Goal of the exercise.
Retype the entries below exactly, but begin at the line containing "Image resolution: width=768, height=1178." and end at the last line.
§ §
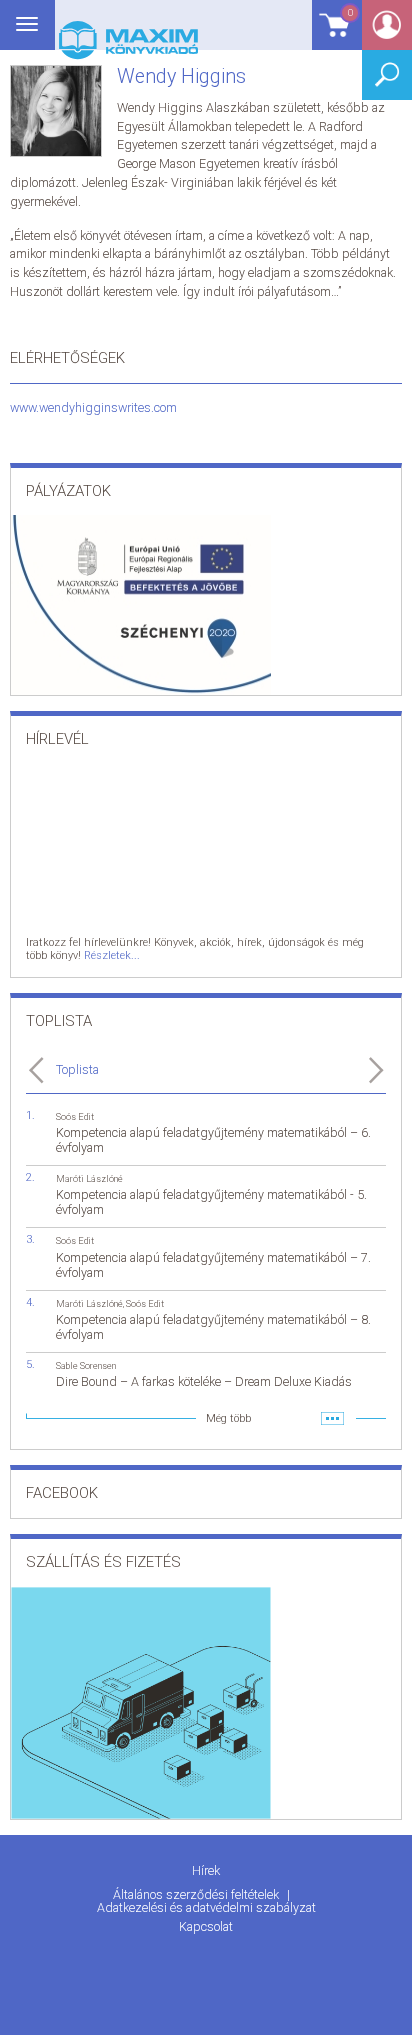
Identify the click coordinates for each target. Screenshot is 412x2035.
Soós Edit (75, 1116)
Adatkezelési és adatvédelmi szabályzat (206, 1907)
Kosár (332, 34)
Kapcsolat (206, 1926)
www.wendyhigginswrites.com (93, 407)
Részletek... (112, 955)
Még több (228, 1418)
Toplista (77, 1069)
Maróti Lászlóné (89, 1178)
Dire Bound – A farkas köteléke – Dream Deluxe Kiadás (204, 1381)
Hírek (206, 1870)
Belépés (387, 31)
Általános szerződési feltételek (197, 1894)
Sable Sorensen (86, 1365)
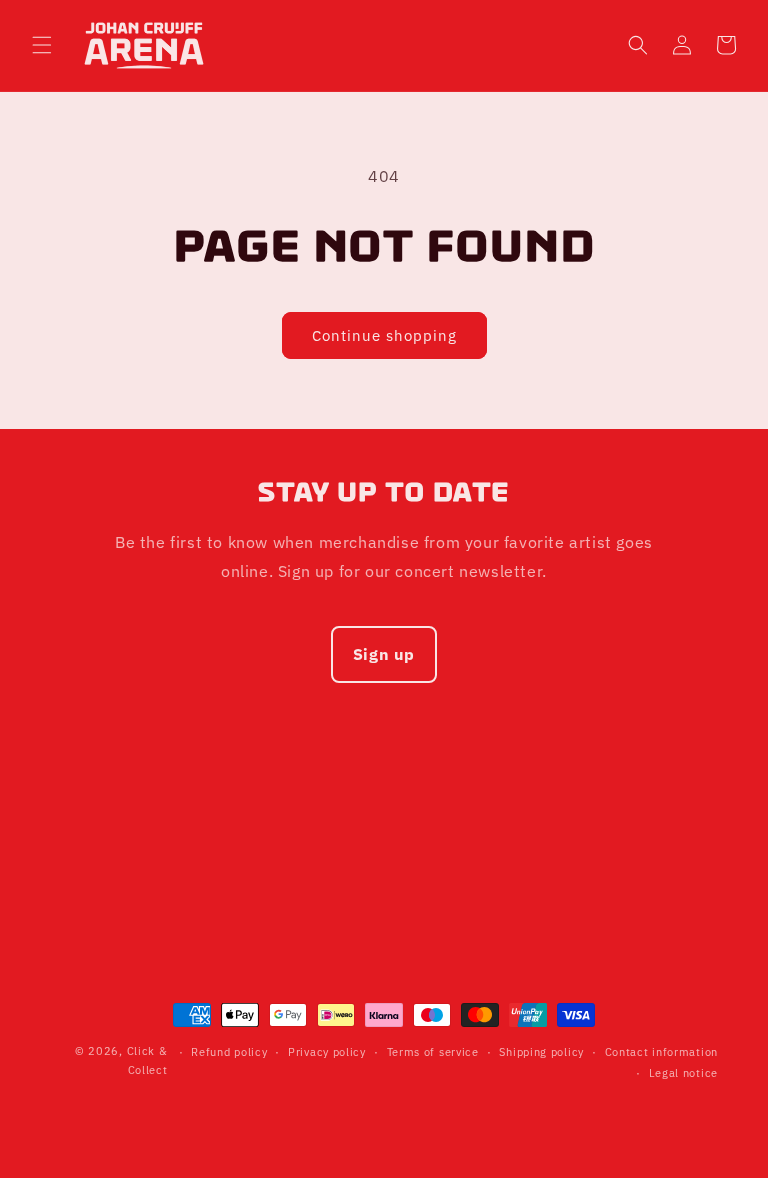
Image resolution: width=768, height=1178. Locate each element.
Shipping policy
§ §
Exercise result.
Image resolution: width=768, height=1178. Locate each element.
Shipping policy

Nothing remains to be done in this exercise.